日: 2012年5月4日

スーパーを巡る旅

 ゴミ出しは、普通ゴミに関しては毎日。
 ガラス(この分類には、PETやプラスチック、アルミが含まれる)は、近所の人の出す日を見極めてその日に、と言われている。
 夜のうちに玄関の前に出しておくと、朝までに回収に来ると聞いていたが、実際は朝10時くらいまでに集めに来るようだ。
 ベネチアには自動車はないから、ゴミ回収員も路地から路地を歩いて集めて回るわけで、大変な仕事だ。
 というわけで、初めてのゴミ出しで、夜に出したゴミが朝になくなっていないから、ちょっとびっくりしたけれど、よそのうちのものもでているから、しばらく様子を見ているうちにやがて、収集員が来て持っていったようだ。
 路地の清掃も、ユニフォームを着た人がときどきやっている。
 全島、どの路地も観光客が歩くし、犬の糞は頻繁に放置されているし、鳩やカモメの糞もあるから、掃除の仕事もなかなか大変だと思う。
 それでも、ベネチアのそうしたインフラはかなりしっかりと機能している。
 明かりにしても、どんな狭い路地にも街灯がついていて、夜中でも真っ暗になる道はない。
 治安はとてもよく、広場のベンチでパソコンを拡げて仕事をしていても、かっぱらいに遭う不安はない。
 さてこちらは、仕事は仕事で淡々とこなしつつ、気分転換に生活改善に手を付ける。
 当面の問題は、食器を洗った後の水切りがないこと。
 ゴミを分別して捨てておくごみ箱がないこと。
 鍋はたくさんあるがフライパンは小さなものしかない。
 洗いやすく、捨てやすくないと、料理の楽しさが半減する。
 ベネチアは「ここへ行けば何でもそろう」という大規模店がない。
 ごみ箱や食器の水切りをどこで手に入れたらいいかわからない。
 というわけで、とりあえずカナレジオのスーパー BILLA へ行ってみることにした。
 歩くと結構遠いのだけど、トラゲット(観光用でない渡し船のゴンドラ)をつかえばかなり近道ができる。
 と地図で確認して最寄りのトラゲット乗り場へいってみるが、岸のこっちにも向こうにもゴンドラの姿はない。

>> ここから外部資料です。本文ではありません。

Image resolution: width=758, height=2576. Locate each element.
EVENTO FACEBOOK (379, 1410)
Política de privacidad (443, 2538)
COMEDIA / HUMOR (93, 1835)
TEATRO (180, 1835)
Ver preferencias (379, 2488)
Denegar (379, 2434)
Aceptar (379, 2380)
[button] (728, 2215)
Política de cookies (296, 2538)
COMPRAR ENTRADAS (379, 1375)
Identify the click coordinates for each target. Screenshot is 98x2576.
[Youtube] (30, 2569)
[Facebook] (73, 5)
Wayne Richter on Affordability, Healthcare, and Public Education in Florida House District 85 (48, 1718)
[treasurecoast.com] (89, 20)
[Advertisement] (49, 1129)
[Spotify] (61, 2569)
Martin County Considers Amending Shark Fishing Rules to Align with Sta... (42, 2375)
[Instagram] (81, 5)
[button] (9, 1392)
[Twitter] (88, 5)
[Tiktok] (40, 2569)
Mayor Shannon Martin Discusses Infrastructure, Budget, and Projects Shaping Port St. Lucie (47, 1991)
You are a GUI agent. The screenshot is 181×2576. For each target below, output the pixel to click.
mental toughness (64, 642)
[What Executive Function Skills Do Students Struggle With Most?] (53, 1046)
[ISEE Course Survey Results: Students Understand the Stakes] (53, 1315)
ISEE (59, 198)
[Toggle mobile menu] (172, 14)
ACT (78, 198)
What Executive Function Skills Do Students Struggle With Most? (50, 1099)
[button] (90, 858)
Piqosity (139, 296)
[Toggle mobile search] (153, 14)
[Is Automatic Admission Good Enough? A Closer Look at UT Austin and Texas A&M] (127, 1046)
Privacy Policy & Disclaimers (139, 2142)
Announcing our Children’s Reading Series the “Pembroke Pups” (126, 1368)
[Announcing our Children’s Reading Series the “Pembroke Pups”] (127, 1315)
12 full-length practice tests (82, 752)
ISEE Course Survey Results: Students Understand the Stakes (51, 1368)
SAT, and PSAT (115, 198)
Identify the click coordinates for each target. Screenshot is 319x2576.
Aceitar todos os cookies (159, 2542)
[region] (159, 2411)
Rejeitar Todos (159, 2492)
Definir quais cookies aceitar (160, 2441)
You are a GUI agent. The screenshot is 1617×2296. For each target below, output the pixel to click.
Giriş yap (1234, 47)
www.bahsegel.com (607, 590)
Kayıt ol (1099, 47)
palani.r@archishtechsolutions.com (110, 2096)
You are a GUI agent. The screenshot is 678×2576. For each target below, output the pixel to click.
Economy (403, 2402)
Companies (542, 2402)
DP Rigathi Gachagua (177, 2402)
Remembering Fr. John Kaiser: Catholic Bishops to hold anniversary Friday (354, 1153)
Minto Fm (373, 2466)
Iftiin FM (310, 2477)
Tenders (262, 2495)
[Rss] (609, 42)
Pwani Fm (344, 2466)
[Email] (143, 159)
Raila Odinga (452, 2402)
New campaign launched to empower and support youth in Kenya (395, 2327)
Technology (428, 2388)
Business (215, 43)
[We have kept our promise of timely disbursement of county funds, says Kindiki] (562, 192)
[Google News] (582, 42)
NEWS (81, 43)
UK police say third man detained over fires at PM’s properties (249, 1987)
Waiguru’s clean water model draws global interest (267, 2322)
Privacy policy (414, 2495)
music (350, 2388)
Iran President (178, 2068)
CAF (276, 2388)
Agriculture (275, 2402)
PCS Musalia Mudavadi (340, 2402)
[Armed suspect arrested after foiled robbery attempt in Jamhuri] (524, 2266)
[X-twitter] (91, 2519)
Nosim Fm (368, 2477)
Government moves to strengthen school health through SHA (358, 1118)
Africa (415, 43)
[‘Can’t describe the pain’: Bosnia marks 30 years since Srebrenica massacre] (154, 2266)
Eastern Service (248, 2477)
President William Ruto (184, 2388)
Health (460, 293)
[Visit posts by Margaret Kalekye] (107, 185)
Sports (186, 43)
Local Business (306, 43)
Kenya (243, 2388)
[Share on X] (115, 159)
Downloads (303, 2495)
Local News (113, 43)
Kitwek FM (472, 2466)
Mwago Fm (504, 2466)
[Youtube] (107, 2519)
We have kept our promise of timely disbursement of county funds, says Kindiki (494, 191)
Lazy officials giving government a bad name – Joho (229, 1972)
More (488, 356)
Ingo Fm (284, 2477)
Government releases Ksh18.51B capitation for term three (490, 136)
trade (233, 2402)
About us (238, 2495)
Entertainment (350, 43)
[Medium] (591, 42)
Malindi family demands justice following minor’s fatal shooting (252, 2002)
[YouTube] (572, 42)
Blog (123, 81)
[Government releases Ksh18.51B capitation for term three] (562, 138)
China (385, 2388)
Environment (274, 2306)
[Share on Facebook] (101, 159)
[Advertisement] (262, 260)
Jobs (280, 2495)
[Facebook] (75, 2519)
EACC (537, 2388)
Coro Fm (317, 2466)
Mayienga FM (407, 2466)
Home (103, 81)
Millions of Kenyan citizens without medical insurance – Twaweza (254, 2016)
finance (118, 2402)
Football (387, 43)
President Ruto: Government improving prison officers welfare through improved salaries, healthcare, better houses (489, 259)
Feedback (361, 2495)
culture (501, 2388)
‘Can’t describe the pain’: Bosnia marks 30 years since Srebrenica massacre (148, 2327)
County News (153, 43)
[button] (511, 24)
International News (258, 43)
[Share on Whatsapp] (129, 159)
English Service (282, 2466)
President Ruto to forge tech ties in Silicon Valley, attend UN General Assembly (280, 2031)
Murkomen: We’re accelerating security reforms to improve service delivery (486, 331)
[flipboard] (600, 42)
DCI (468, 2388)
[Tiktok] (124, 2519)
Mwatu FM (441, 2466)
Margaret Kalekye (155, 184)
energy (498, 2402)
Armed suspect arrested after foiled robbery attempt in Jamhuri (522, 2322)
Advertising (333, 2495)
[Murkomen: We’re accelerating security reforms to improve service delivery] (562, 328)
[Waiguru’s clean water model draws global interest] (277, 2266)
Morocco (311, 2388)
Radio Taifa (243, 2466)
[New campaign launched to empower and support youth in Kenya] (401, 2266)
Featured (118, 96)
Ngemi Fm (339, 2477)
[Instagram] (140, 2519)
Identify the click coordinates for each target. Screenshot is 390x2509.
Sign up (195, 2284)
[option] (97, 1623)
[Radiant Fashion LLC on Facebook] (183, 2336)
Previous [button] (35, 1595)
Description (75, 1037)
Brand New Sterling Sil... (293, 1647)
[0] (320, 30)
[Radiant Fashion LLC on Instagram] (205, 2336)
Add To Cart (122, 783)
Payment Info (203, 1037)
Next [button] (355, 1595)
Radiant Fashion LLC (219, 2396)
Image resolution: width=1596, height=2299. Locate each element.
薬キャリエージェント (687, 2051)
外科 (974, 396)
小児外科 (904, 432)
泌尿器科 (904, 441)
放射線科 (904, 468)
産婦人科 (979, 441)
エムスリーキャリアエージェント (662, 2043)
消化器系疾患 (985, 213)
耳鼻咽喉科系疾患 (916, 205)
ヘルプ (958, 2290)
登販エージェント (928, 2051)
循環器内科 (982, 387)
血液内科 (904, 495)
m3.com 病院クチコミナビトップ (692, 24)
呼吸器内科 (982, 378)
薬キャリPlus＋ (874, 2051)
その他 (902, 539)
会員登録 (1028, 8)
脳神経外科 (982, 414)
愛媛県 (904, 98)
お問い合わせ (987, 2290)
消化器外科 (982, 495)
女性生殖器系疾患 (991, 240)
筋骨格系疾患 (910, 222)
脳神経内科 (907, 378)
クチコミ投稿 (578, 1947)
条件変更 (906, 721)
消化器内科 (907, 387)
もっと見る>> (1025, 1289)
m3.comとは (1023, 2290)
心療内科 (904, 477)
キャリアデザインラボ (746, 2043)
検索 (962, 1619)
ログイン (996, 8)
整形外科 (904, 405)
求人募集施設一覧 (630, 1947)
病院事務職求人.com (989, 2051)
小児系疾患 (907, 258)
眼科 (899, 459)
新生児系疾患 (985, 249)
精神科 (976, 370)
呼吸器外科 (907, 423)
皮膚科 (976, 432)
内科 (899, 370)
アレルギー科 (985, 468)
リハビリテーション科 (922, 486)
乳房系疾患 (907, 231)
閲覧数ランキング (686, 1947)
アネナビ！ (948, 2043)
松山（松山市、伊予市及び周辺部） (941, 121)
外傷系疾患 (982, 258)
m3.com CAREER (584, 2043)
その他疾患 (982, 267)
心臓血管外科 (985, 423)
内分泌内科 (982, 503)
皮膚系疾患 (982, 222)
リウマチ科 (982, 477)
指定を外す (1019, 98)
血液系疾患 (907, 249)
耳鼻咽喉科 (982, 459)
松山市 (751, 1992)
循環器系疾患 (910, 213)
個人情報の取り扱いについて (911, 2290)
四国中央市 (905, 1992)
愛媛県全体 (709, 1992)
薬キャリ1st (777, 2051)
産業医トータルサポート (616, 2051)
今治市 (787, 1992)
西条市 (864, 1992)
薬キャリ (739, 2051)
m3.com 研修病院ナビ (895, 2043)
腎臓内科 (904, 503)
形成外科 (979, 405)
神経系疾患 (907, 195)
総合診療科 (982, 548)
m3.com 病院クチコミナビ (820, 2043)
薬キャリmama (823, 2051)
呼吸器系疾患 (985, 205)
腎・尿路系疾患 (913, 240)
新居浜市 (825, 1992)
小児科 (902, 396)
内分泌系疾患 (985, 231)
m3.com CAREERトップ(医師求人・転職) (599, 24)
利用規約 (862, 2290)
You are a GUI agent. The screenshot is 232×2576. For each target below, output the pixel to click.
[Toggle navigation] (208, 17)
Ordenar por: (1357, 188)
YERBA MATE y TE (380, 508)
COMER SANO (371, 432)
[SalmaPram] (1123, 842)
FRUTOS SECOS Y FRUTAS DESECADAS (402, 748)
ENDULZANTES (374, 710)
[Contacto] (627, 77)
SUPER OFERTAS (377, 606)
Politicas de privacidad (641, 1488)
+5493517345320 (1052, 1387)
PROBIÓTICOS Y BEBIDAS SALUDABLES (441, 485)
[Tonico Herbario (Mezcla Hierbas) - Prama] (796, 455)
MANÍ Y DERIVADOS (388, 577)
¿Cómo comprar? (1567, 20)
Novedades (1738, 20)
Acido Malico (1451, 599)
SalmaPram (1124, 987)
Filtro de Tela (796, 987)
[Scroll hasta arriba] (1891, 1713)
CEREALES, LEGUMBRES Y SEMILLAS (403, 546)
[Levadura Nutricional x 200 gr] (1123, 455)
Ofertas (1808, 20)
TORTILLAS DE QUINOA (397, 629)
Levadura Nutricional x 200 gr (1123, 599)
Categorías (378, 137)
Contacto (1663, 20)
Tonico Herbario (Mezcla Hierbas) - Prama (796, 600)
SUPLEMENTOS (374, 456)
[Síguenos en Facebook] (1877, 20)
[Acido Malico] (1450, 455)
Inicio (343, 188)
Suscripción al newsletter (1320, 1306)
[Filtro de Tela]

いくら待ってもそれらしいものは現れない。
 休業とかいつが運行時間だとかそんな表示もない。
 しかたなく20分以上歩いて BILLA へ。
 この店は初めて行くわけではないが、家の近くのCOOPばかり行っていたものだから、品揃えの豊かさに興奮する。
 それでも調理器具はごくわずかしかなく、買う決心をするには至らない。
 店からリアルト橋よりの Canpo S.Sofia にあるトラゲットは運行していたので、50セントで魚市場のところまで運河を渡ることができた。
 大運河を渡るにしても、リアルト橋は観光客で混雑しているので、用事があって使う通行路としてはひどく効率が悪いから、50セントの渡し船はありがたい。
 広場へでてネットに繋ぎ、BILLAの他の店舗を検索。
 なんと、家の南の近いところにあるではないか。
 というわけで、仕事から帰ってきたカミサンと合流して、S.POLO の BILLA へ。
 カナレジオ店ほど大きくないけど、食料品的には使える。
 夕食は、Penne rosso con tonno e funghi.
 ツナとマッシュルームのトマトソースのペンネ。
 1リットル1.4ユーロで買った箱入り白ワインは不味かった。
 もう少し高いのにしようと思う。